RECORDED DATA:
..............................

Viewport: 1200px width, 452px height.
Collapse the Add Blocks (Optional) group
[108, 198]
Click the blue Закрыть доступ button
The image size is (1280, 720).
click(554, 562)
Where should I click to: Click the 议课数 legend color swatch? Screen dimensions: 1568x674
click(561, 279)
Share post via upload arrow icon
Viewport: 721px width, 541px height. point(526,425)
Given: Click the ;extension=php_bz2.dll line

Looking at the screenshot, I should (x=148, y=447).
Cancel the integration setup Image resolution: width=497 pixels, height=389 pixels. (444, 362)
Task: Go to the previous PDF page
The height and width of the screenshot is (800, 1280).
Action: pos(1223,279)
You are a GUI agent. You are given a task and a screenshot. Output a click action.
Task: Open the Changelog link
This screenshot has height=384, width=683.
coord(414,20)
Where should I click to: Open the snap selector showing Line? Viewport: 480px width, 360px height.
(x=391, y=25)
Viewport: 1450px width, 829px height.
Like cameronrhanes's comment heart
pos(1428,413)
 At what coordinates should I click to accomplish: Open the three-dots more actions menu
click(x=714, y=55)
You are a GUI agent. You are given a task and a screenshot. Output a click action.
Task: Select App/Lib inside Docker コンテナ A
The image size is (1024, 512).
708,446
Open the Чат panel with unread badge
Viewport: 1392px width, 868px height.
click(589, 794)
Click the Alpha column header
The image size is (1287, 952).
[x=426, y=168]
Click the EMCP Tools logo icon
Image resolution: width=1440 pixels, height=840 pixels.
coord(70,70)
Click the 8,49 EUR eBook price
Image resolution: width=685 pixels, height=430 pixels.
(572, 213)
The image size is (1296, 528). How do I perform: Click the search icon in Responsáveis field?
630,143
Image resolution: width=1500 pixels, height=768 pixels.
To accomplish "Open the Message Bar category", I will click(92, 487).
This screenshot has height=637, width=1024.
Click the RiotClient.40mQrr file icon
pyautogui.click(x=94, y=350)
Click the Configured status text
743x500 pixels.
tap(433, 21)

..............................

ASSIGNED TASK:
Could you return all of the data exactly as written?

TASK RESULT:
Viewport: 1200px width, 452px height.
Collapse the Add Blocks (Optional) group
[108, 198]
Click the blue Закрыть доступ button
The image size is (1280, 720).
click(554, 562)
Where should I click to: Click the 议课数 legend color swatch? Screen dimensions: 1568x674
click(561, 279)
Share post via upload arrow icon
Viewport: 721px width, 541px height. point(526,425)
Given: Click the ;extension=php_bz2.dll line

Looking at the screenshot, I should (x=148, y=447).
Cancel the integration setup Image resolution: width=497 pixels, height=389 pixels. (444, 362)
Task: Go to the previous PDF page
The height and width of the screenshot is (800, 1280).
Action: pos(1223,279)
You are a GUI agent. You are given a task and a screenshot. Output a click action.
Task: Open the Changelog link
This screenshot has height=384, width=683.
coord(414,20)
Where should I click to: Open the snap selector showing Line? Viewport: 480px width, 360px height.
(x=391, y=25)
Viewport: 1450px width, 829px height.
Like cameronrhanes's comment heart
pos(1428,413)
 At what coordinates should I click to accomplish: Open the three-dots more actions menu
click(x=714, y=55)
You are a GUI agent. You are given a task and a screenshot. Output a click action.
Task: Select App/Lib inside Docker コンテナ A
The image size is (1024, 512).
708,446
Open the Чат panel with unread badge
Viewport: 1392px width, 868px height.
click(589, 794)
Click the Alpha column header
The image size is (1287, 952).
[x=426, y=168]
Click the EMCP Tools logo icon
Image resolution: width=1440 pixels, height=840 pixels.
coord(70,70)
Click the 8,49 EUR eBook price
Image resolution: width=685 pixels, height=430 pixels.
(572, 213)
The image size is (1296, 528). How do I perform: Click the search icon in Responsáveis field?
630,143
Image resolution: width=1500 pixels, height=768 pixels.
To accomplish "Open the Message Bar category", I will click(92, 487).
This screenshot has height=637, width=1024.
Click the RiotClient.40mQrr file icon
pyautogui.click(x=94, y=350)
Click the Configured status text
743x500 pixels.
tap(433, 21)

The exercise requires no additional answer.